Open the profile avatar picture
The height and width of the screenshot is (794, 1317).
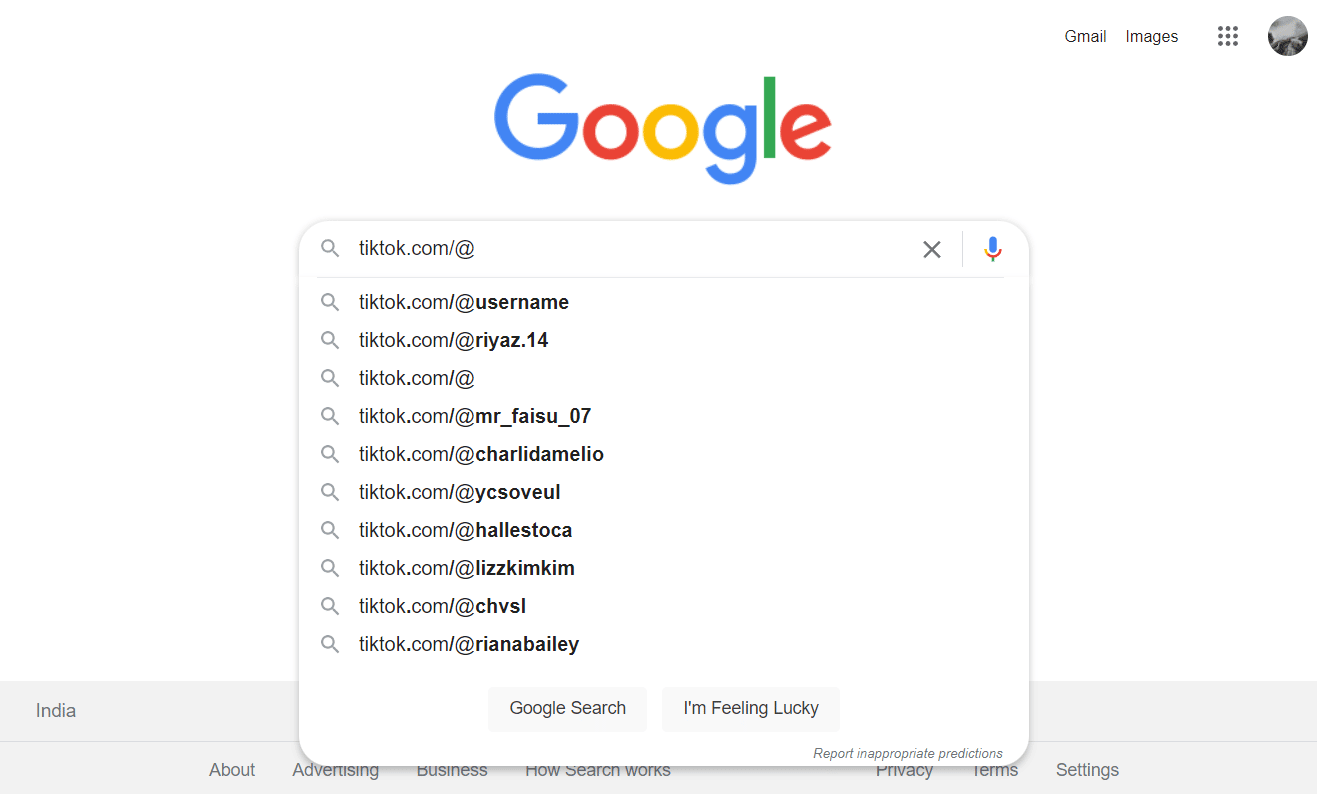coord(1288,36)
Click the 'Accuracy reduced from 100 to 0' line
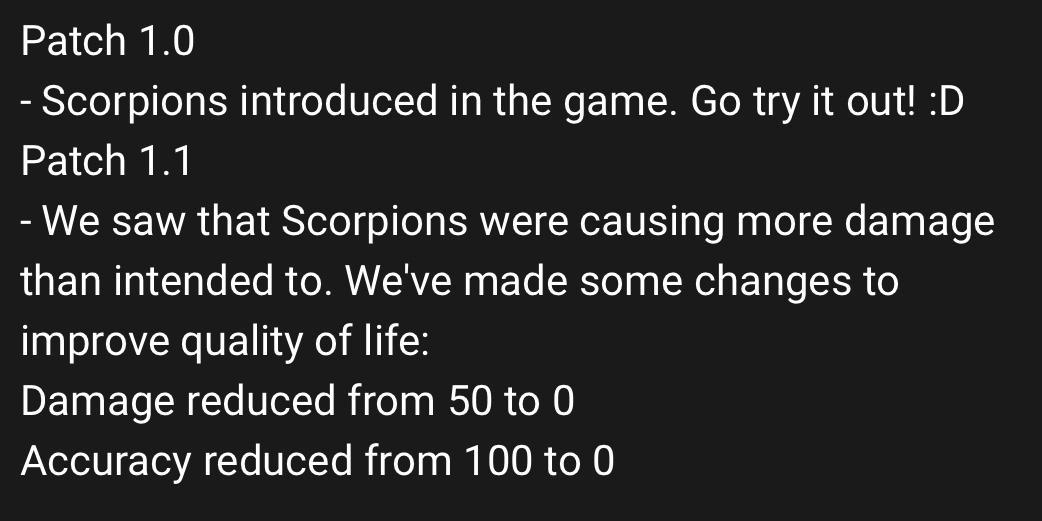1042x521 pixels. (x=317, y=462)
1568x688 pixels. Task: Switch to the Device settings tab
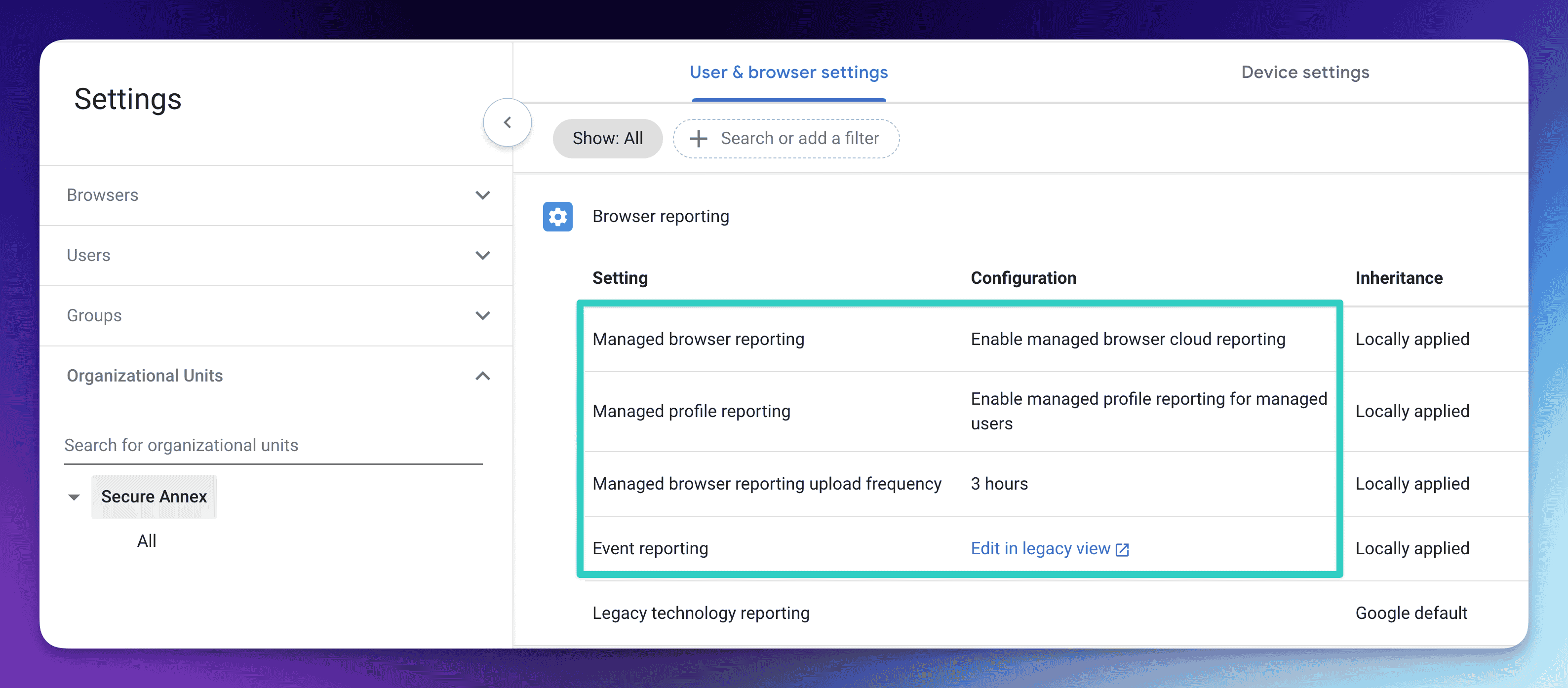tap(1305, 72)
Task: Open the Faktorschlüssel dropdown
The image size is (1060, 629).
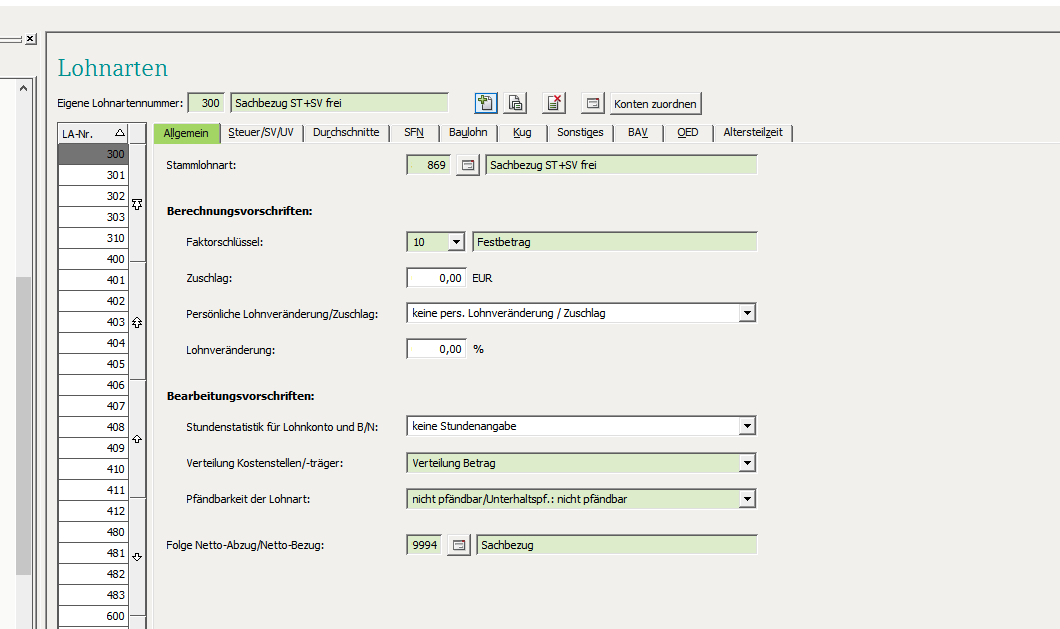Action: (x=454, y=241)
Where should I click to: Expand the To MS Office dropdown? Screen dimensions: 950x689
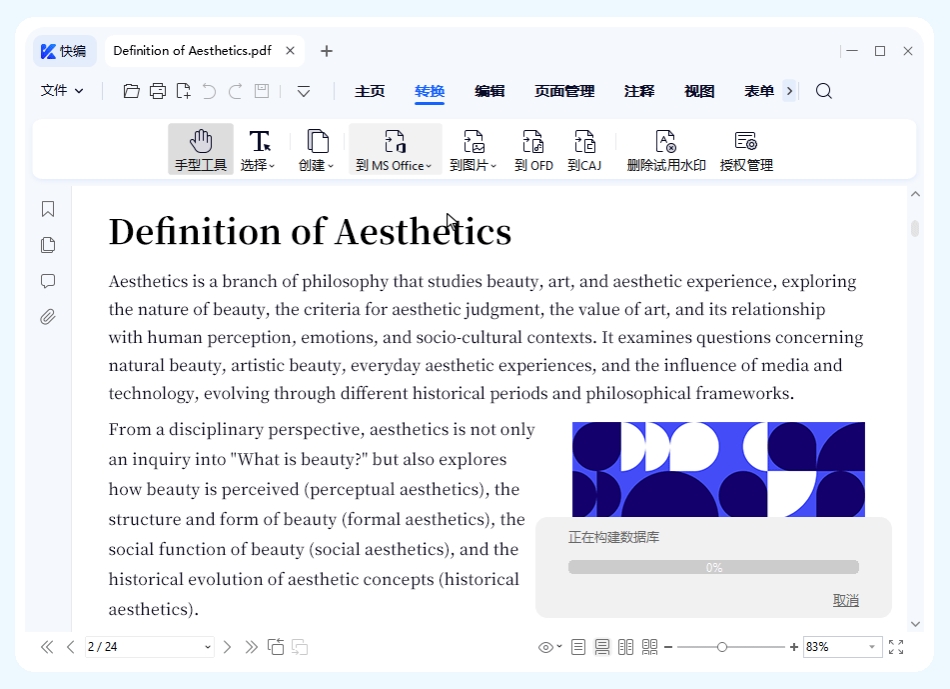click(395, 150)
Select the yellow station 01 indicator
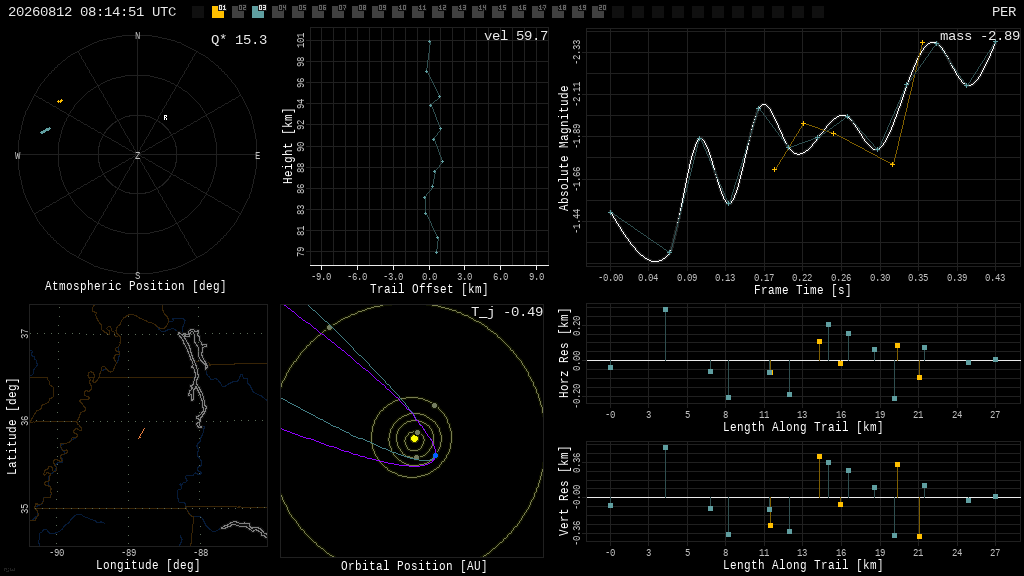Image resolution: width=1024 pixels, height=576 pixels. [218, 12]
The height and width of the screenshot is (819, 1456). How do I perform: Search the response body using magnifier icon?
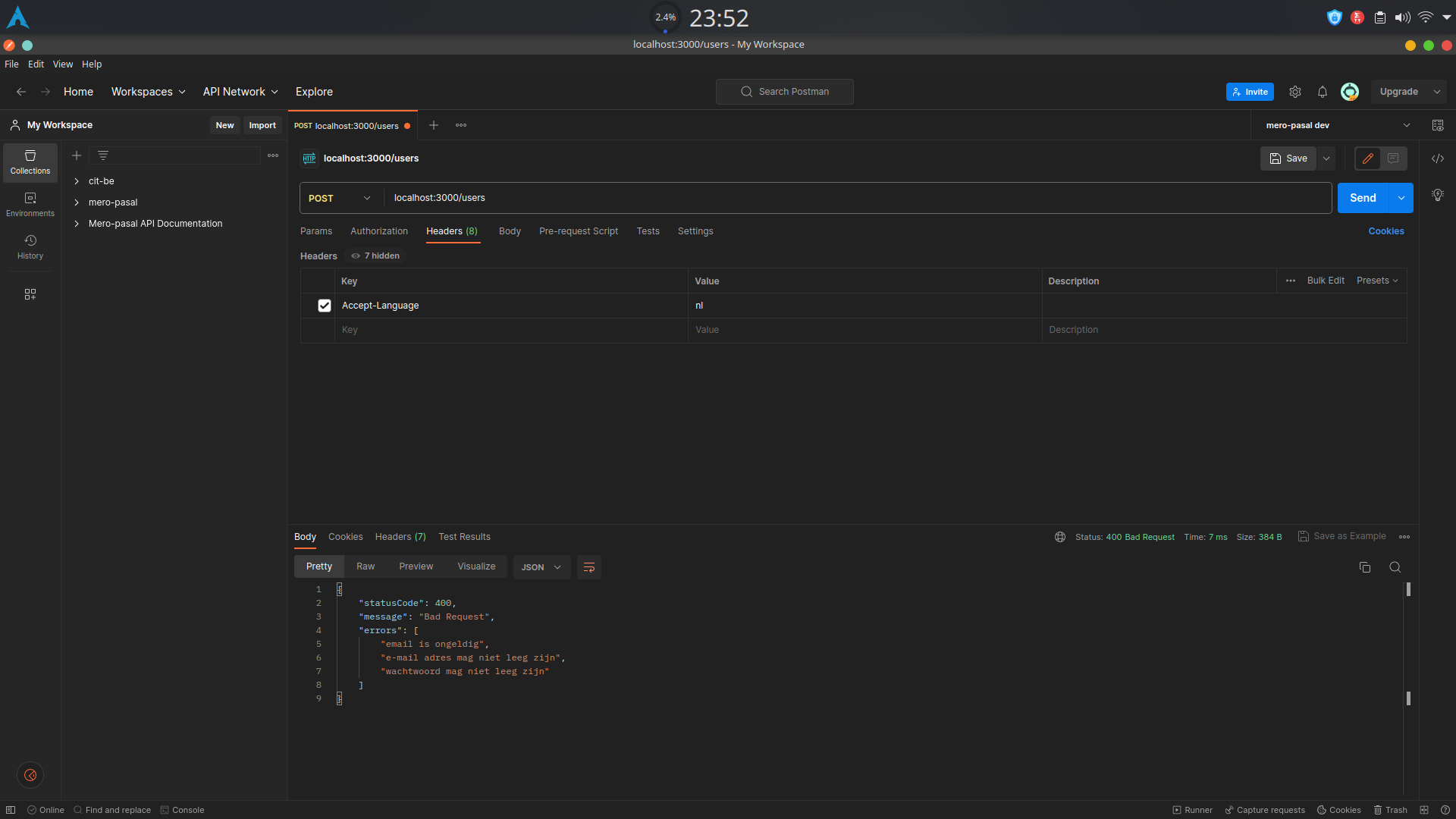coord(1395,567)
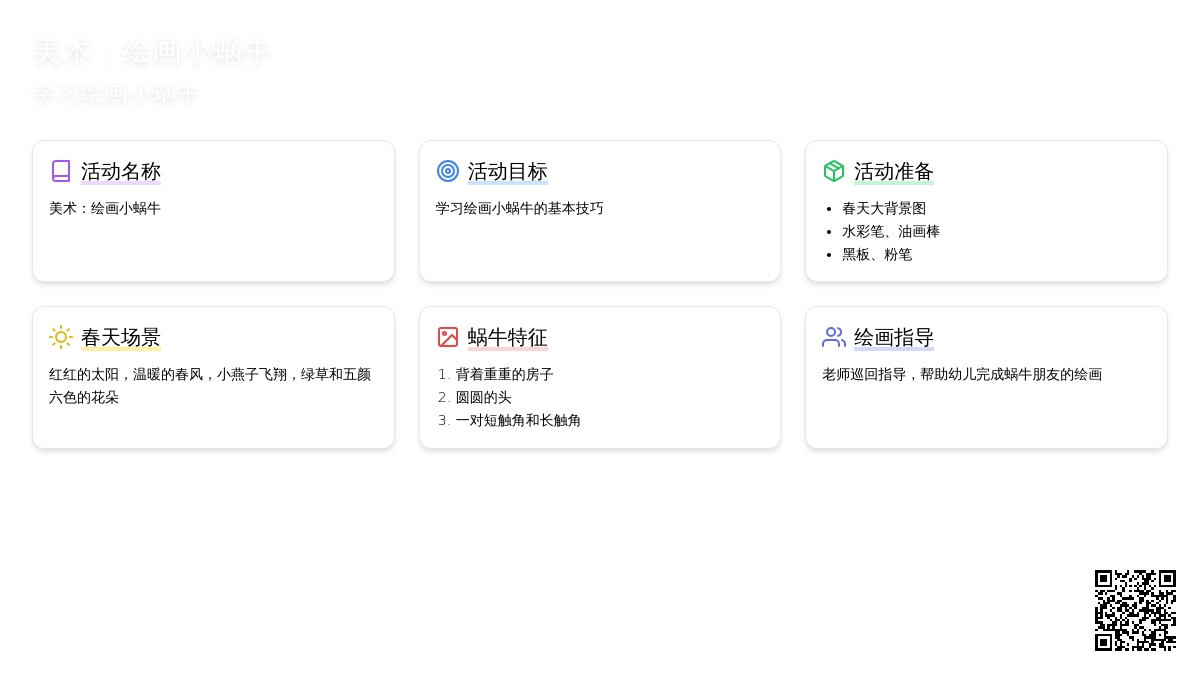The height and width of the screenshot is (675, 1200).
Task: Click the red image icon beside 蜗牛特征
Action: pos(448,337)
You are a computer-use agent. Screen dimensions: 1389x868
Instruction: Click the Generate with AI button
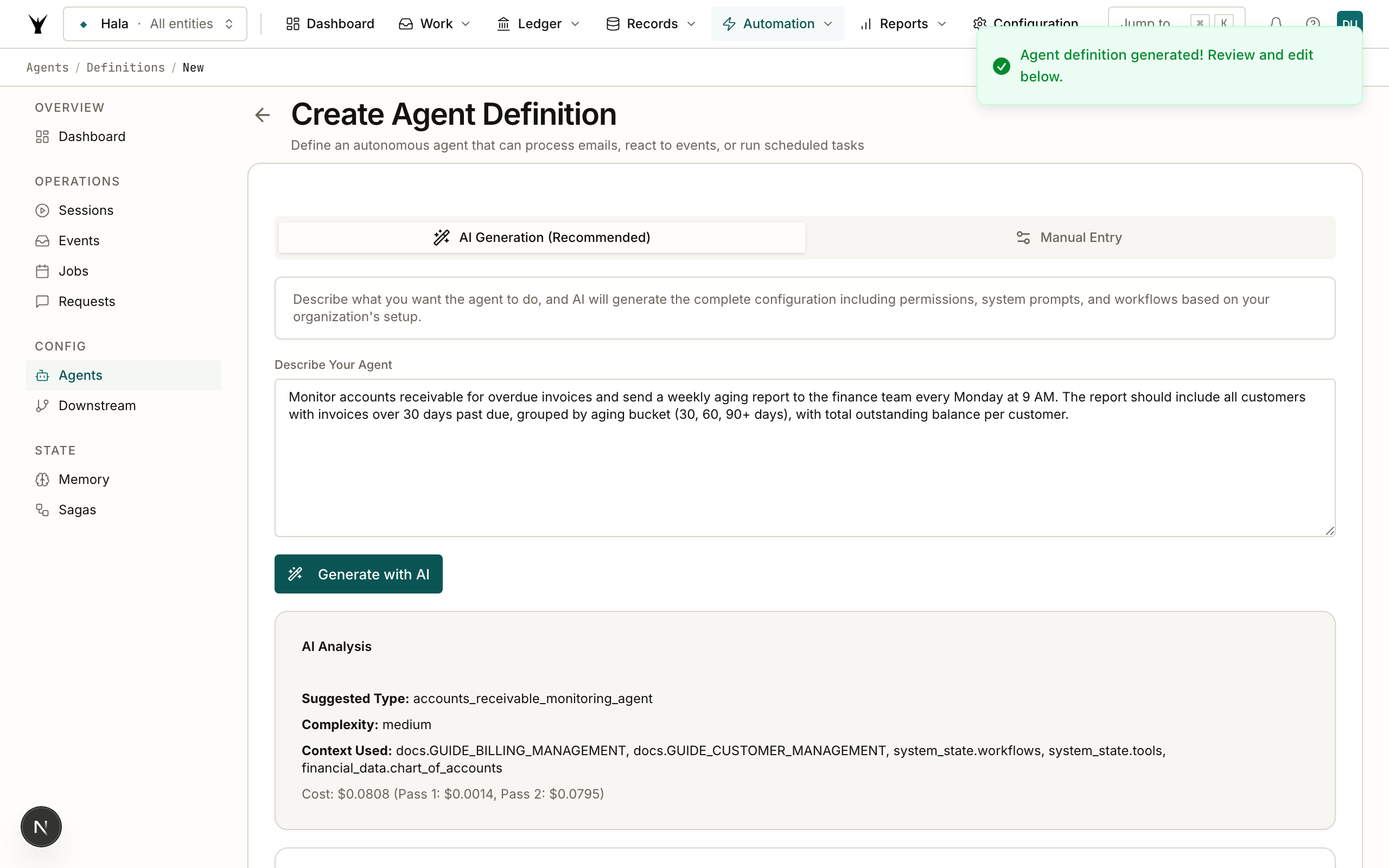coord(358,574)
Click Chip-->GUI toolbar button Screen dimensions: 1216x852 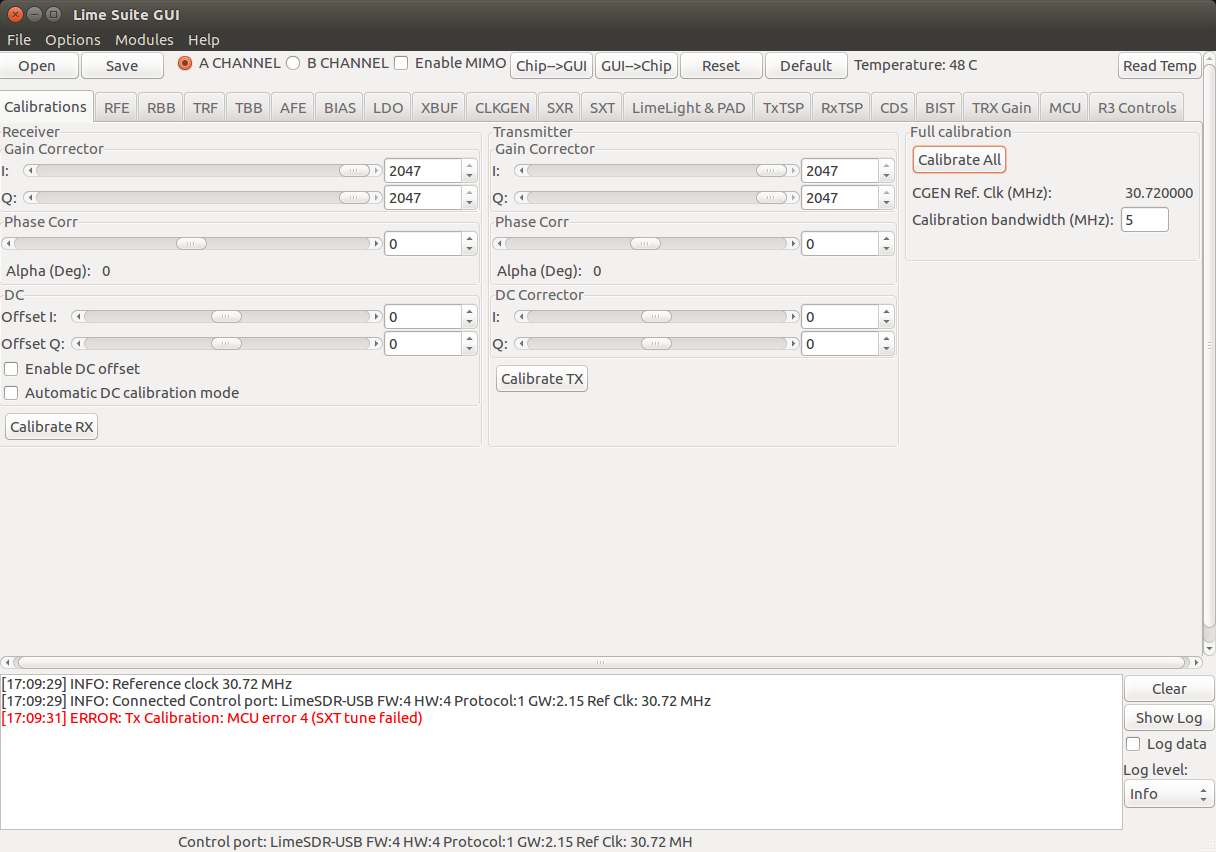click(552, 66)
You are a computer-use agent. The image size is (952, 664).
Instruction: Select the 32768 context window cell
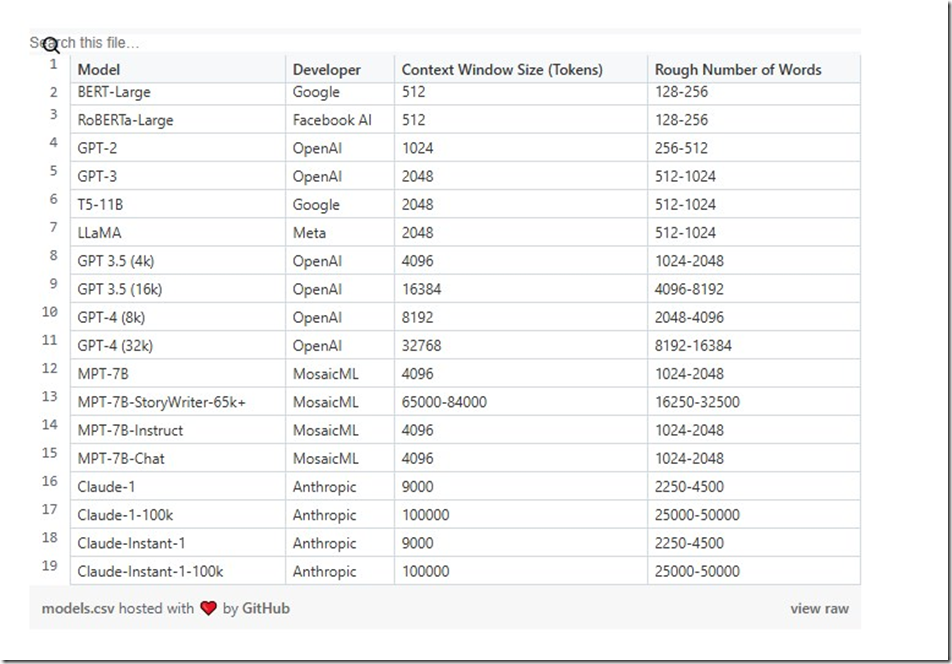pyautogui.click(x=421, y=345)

+ + + + + + +

# [Problem]
Please rewrite the listing from its start up to and including the line with "tap(1305, 72)", substituting "Display settings" for "Device settings" and changing nothing else. Omit the pictures from your answer.

# [Response to the task]
Open the profile avatar picture
The height and width of the screenshot is (794, 1317).
coord(1288,36)
Click the 'Accuracy reduced from 100 to 0' line
1042x521 pixels. (x=317, y=462)
1568x688 pixels. Task: Switch to the Display settings tab
tap(1305, 72)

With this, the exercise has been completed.